What you will do:
Go through the listing and return every line with "beside" in it.

Exercise data:

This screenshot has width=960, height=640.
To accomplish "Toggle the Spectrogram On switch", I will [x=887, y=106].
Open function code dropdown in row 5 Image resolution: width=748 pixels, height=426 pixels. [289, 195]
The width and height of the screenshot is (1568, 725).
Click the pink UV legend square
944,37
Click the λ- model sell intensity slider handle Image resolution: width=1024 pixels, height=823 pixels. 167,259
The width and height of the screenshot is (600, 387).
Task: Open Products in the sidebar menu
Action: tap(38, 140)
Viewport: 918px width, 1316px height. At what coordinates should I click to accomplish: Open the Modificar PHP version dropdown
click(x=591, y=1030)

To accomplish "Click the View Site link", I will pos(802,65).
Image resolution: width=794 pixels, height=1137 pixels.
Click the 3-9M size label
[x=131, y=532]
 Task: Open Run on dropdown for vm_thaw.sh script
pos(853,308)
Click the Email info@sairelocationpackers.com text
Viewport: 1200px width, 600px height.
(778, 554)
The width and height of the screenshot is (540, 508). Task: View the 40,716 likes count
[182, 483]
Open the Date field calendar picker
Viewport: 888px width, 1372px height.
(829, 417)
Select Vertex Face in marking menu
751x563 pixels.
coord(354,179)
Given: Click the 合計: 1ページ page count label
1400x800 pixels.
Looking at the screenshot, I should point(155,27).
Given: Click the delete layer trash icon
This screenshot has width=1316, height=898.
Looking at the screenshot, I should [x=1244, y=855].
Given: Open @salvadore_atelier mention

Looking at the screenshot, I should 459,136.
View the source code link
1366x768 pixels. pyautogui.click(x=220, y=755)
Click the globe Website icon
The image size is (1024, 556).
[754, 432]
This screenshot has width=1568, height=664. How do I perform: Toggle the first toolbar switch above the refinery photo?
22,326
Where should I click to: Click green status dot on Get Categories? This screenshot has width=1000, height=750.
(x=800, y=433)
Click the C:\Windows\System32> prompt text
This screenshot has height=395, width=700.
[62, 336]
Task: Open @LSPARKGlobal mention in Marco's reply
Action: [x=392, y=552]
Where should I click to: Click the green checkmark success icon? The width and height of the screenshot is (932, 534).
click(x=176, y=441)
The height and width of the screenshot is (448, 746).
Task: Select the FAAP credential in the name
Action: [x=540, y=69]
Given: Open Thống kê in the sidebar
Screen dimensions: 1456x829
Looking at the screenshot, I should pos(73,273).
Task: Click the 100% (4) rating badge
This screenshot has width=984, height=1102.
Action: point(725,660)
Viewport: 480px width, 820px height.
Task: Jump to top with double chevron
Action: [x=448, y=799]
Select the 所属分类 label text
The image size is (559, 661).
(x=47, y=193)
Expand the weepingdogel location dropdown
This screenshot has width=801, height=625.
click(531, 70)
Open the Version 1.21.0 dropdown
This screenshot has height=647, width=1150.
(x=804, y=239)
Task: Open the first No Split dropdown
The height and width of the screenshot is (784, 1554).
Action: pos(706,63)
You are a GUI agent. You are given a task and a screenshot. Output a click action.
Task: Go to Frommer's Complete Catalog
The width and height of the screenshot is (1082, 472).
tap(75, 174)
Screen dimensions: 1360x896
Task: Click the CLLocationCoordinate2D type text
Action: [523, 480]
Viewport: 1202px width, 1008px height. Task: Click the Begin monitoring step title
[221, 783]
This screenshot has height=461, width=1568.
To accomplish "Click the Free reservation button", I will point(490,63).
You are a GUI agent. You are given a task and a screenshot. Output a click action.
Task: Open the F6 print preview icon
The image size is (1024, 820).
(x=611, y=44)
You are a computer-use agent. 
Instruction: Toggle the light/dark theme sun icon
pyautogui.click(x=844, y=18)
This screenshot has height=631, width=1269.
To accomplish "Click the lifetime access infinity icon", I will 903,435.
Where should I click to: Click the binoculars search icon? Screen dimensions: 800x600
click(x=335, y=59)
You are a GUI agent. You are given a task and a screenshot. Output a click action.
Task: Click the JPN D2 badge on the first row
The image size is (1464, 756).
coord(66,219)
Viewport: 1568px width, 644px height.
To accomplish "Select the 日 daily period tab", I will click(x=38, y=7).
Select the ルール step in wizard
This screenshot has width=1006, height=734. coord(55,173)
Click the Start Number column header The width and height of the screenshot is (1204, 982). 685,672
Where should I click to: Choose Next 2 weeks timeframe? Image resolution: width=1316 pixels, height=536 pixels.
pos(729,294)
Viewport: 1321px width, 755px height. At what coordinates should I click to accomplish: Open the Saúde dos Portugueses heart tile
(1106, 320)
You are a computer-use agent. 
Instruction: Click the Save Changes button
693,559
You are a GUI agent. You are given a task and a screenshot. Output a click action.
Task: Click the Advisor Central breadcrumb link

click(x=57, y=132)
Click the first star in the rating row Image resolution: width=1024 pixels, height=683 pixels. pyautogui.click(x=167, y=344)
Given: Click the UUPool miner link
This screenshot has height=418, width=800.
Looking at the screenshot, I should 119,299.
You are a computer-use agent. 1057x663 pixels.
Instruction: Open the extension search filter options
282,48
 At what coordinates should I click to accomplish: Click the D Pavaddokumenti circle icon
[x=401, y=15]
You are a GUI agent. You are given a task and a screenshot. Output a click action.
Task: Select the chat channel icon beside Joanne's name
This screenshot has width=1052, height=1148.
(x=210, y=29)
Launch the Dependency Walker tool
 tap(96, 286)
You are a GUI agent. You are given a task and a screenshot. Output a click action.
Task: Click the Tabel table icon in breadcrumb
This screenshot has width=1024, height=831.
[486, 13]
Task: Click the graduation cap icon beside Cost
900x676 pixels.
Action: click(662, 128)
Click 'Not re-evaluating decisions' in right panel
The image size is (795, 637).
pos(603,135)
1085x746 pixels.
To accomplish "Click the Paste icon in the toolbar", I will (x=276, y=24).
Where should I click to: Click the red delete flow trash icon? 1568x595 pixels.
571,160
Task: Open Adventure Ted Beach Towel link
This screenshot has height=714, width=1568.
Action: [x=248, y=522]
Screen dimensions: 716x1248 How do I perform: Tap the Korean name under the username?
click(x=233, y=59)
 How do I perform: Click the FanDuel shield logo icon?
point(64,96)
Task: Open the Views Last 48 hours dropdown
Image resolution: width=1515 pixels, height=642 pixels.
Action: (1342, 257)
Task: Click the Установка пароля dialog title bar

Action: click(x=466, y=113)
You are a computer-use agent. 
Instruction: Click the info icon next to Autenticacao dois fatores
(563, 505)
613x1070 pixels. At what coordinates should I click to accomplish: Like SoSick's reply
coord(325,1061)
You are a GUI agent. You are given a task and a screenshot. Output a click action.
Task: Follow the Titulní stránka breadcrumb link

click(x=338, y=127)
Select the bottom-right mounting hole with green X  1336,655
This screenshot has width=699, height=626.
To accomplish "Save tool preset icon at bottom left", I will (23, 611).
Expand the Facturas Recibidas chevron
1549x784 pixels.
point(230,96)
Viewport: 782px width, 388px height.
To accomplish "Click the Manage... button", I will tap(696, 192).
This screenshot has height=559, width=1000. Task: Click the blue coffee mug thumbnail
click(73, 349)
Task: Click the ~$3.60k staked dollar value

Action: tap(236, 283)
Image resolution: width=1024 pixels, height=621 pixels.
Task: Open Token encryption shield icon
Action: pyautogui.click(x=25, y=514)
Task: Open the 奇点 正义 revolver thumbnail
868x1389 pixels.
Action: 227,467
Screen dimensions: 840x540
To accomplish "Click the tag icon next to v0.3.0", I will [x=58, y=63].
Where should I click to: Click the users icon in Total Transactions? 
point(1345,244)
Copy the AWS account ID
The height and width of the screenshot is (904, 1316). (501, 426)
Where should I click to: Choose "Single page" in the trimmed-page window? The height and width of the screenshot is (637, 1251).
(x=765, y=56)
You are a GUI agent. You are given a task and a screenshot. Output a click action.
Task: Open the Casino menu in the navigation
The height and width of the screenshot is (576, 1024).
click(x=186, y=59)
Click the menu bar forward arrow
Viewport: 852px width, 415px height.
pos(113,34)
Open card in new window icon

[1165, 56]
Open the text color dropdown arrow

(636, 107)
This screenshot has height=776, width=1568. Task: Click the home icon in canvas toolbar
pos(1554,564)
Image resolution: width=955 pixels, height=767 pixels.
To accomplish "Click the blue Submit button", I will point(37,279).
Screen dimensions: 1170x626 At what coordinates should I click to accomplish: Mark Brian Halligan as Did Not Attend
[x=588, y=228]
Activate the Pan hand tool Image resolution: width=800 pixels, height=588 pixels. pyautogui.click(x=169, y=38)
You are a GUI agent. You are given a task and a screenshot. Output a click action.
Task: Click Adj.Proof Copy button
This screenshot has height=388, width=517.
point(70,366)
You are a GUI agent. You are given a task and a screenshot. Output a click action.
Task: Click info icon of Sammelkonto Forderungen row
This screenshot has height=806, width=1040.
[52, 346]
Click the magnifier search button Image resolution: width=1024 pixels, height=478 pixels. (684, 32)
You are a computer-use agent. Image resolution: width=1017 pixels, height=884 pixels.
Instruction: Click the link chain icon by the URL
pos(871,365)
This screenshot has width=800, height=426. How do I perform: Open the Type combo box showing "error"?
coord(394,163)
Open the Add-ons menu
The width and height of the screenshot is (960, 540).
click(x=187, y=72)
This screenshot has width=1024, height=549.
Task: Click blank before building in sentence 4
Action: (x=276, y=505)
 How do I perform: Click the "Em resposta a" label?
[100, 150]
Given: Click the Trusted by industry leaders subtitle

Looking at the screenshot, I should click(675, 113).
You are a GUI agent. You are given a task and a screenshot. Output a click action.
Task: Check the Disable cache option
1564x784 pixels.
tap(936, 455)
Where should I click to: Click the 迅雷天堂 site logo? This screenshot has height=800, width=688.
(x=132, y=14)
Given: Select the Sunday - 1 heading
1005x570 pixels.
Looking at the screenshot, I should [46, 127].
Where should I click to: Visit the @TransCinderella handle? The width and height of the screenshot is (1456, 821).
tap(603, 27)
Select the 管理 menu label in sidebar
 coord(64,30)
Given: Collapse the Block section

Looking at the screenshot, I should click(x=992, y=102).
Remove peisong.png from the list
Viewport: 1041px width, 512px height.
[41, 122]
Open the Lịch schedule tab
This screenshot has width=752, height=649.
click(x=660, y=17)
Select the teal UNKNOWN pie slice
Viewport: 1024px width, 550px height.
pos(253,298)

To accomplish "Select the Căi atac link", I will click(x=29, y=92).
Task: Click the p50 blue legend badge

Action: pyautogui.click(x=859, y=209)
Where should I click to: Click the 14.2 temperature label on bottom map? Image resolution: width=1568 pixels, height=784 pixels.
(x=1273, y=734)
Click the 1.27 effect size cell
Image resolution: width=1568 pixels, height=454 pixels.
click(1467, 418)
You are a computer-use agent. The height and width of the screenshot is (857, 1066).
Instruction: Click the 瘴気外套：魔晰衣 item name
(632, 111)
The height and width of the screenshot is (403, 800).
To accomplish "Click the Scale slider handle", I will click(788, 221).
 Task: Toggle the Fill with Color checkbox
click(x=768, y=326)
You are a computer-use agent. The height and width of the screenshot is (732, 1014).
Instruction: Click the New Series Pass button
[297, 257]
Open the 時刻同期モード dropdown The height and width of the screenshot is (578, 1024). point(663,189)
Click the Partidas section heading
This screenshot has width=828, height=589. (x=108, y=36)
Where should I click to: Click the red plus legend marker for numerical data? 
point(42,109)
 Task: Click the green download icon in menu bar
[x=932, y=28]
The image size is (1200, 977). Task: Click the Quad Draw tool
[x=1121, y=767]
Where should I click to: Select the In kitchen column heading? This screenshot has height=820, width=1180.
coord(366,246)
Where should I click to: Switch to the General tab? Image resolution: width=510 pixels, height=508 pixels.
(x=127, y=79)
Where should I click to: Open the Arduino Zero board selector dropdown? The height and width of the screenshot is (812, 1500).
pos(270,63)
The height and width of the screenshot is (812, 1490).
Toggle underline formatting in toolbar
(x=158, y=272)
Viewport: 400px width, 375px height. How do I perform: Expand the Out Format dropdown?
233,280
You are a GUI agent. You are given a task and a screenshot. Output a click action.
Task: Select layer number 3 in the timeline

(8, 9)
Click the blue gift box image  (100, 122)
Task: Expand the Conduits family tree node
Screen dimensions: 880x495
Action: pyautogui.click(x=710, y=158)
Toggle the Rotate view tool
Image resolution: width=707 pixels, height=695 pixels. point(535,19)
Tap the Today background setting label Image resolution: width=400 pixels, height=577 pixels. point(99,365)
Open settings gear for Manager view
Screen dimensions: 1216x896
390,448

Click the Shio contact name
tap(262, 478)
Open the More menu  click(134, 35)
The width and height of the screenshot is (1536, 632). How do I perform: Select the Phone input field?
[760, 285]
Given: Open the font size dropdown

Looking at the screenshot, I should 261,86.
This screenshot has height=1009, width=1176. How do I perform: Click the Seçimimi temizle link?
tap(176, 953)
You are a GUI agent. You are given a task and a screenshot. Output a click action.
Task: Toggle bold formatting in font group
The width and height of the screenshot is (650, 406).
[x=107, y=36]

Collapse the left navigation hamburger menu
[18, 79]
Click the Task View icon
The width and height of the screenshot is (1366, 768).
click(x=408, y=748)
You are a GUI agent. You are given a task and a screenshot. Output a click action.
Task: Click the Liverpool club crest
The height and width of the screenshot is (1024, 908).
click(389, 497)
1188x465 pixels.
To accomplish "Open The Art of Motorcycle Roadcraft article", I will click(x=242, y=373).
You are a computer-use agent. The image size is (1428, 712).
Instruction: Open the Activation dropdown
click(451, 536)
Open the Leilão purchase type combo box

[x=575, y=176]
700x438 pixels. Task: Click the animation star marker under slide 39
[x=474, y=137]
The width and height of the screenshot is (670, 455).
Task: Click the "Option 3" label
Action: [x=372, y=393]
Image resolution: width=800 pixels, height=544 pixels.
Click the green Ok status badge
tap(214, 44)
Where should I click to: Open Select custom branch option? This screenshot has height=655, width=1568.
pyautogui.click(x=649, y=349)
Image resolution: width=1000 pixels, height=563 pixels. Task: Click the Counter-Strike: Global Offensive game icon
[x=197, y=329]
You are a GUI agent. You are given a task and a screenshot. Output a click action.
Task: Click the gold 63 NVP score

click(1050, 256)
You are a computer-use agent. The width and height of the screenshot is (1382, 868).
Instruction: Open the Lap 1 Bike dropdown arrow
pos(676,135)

Reply:
Task: Select the chat channel icon beside Joanne's name
Task: Click the graduation cap icon beside Cost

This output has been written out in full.